Aladdin is the latest live-action remake of a beloved Disney property to come from the studio in recent years. Beauty And The Beast remains the top performer, grossing a hefty £72.4m to place it 10th on the all-time UK box office chart.

Further recent examples include The Jungle Book (£46.2m) and Dumbo (still in cinemas but on £24.9m to date). The studio also has The Lion King arriving on July 19 this year.

Aladdin will compete for the family audience with Universal’s animation The Secret Life Of Pets 2. The original film took £36.6m in the UK and opened with a hefty £9.6m, though that figure included £3.6m in previews. 

Chris Renaud returns to direct the sequel to the story of a group of pet friends and their secret lives after their owners leave each day. The film is an Illumination Entertainment production, the studio also produces the Despicable Me and Minions films.

Both the Disney and Universal titles will bolster their grosses on Saturday and Sunday, thoughy family audiences may be deterred if the weather turns out to be pleasant (the forecast is currently middling).

Paramount’s Rocketman will look to monopolise the adult audience this weekend. The film marginally outperformed Aladdin on its Wednesday previews, though the Disney title will likely make up that ground over the weekend.

The film will inevitably be compared with the release of 20th Century Fox’s Queen story Bohemian Rhapsody, which took a hefty £54.9m after being released in October last year and sticking around in UK cinemas for more than 20 weeks.

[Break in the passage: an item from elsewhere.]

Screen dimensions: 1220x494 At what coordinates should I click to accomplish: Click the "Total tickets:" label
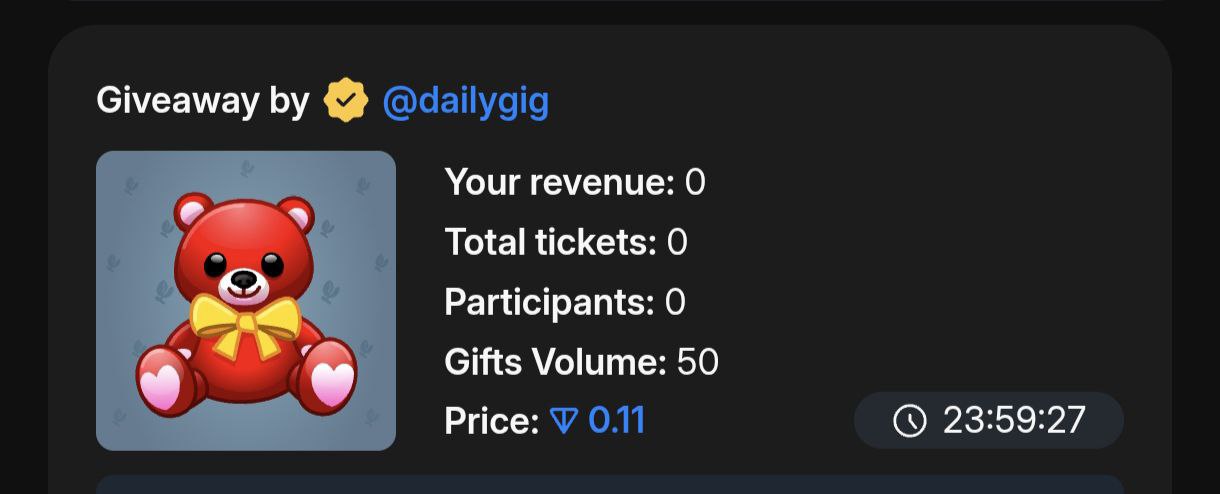[551, 242]
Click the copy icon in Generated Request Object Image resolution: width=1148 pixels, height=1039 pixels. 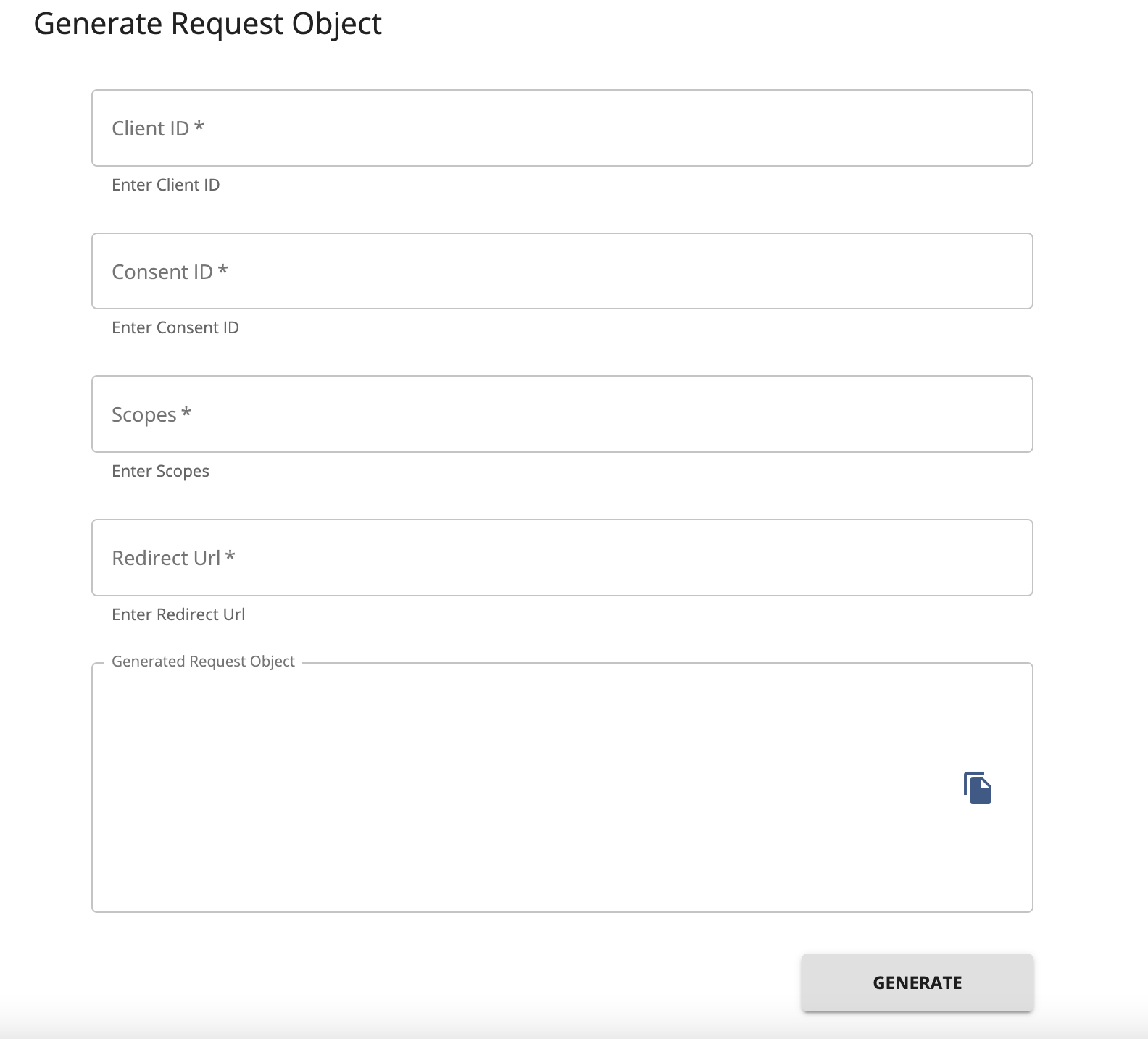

Rocketman director Dexter Fletcher also directed a portion of Bohemian Rhapsody after original director Brian Singer left the project following misconduct allegations. Fletcher described his work on the film as a “boot camp” to prepare himself for his Elton John biopic.

Bohemian Rhapsody’s success in the UK was buoyed by the enduring popularity of Queen’s music, and Elton John certainly has a comparable number of classic tunes in his arsenal.

Fletcher and star Taron Egerton have promised a “more grown up” take on its subject - the famously flamboyant John and his partying lifestyle – than Bohemian Rhapsody. What could hamper its takings, however, is the 15 certificate awarded by the British Board of Film Classification, which means no one under that age can see the movie. Bohemian Rhapsody carried a 12A, meaning anyone could see the film as long as they were accompanied by a someone over the age of 18, thus opening it up to the entirety of the family market.

Rocketman was a hit at the recent Cannes Film Festival, where it premiered Out of Competition, with John jetting in for a red carpet attendance. Screen’s review from the festival described it as a ”razzle-dazzle biopic”.

Also this weekend, Entertainment One is opening Olivia Wilde’s directorial debut Booksmart, starring Kaitlyn Dever and Beanie Feldstein. It is a comedy about  two academic superstars who try to cram four years’ worth of partying into one night. The UK release is day-and-date with the US. 

Dogwoof is releasing XY Chelsea, Tim Travers Hawkins’ feature documentary about US army whistleblower Chelsea Manning, who was recently sent back to prison after refusing to testify before an inquiry into Wikileaks. The project was backed by the BFI and produced by Pulse Films, and premiered at Tribeca earlier this year.

Modern Films is also releasing a documentary this weekend, Julien Faraut’s John McEnroe: In The Realm Of Perfection, an artistic look at the final of the 1984 French Open between John McEnroe and Ivan Lendl at a time when McEnroe was the world’s top-ranked player. The film premiered at the Berlinale in 2018.

Key holdovers include Warner Bros’ Pokemon Detective Pikachu, which narrowly edged out Lionsgate’s threequel John Wick: Chapter 3 – Parabellum last weekend.